The despondence engendered by Twitter is part of the answer. The ocean of the internet (it’s lowercase-I these days) is already so polluted with opinions, punditry, takes, essays, outrages, and news, it hardly seems useful to throw in more of one’s own trash. Things are bad! Bad people are doing bad things! You don’t need me to tell you that. And while I could write about something else instead, something that has nothing to do with how terrible everything is, my despair has sapped my drive to share my thoughts about anything.

Another reason for my blog-hesitancy is ego. There seems little point in putting in the effort of writing when I know that no one’s going to read it. And my standards for what constitutes “some folks read it” versus “no one read it” have already been lowered to sub-basement levels. The idea is supposed to be that the good stuff will rise to the top, but I don’t think anyone believes that anymore, and who knows if my stuff would even qualify as “the good stuff” anyway? Sometimes I think it has, but what do I know? I only have 4000 Twitter followers.

I end this post without an answer, other than the obvious, which is: Do it anyway. What I write — and yes, specifically, blog — should exist for its own sake. For my sake. Because each time I do it, I will have made something. I will have improved my own thinking and come to better know myself. It will, as Vonnegut put it, make my soul grow.

And maybe, on the off chance that someone else encounters it, maybe it will do something good for them, too. Maybe that person will stand up from where they’re sitting on their Internet Island, look across the sea in my direction, and wave.

Nothing to be done

The part of all of this that most fills me with despair is the fact that those with the power to do something simply won’t.

My experience of Twitter right now is one of being told over and over to be outraged about every offense committed by the president, Republicans, right-wing media, or their followers. And I am! Good lord, I am. Trump constantly lies, promotes self-serving misinformation, and foments civil war. His allies and defenders fall in line.
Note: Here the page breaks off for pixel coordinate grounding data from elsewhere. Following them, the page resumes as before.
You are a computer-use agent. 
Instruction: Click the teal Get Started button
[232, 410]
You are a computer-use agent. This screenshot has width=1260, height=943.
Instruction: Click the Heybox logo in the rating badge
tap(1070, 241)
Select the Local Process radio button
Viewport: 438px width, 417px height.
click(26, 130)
The parade of fanatical ignoramuses react, predictably, with garish displays of jingoist hate. Their cells become food for viruses.

And so the Important People on social media do their duty and Point it Out.

Fine. What I’m not seeing, and what I desperately need, is for someone to do more than Point it Out, but to offer a solution. The dead horse I continue to beat comes in the form of quote-retweets in which I ask, “So what do we do?”

Trump encourages insurrection: “So what do we do?”

Trump refuses to give aid to states who don’t kiss his ass: “So what do we do?”

Trump ignored warnings about the pandemic, and now pretends he was always on top of it: “So what do we do?”

Maybe, in a previous era, reporting on the wrongdoings of a president or other public official would at least get the ball rolling on getting that leader to change course or be held accountable. But, surely, now it must be obvious that this is no longer the case! Everything we all got used to, the idea of “scandals,” exposés of corruption, and various career-ending “-gates,” none of it matters anymore. We can Point Out and Be Outraged over every appalling example of nogoodniks nogoodnicking until we run out of tears and our fingers can no longer tap out our replies and retweets, and none of it will change a thing.

Those who believe what the president says will believe him until their dying breath, even if it’s a breath gasped without the help of the ventilator they needed but couldn’t get because of the president they loved. If reporting, explaining, and shaming had any impact whatsoever, Trump would already be out of office, Pence would be under investigation, and far, far fewer people would be sick or dead.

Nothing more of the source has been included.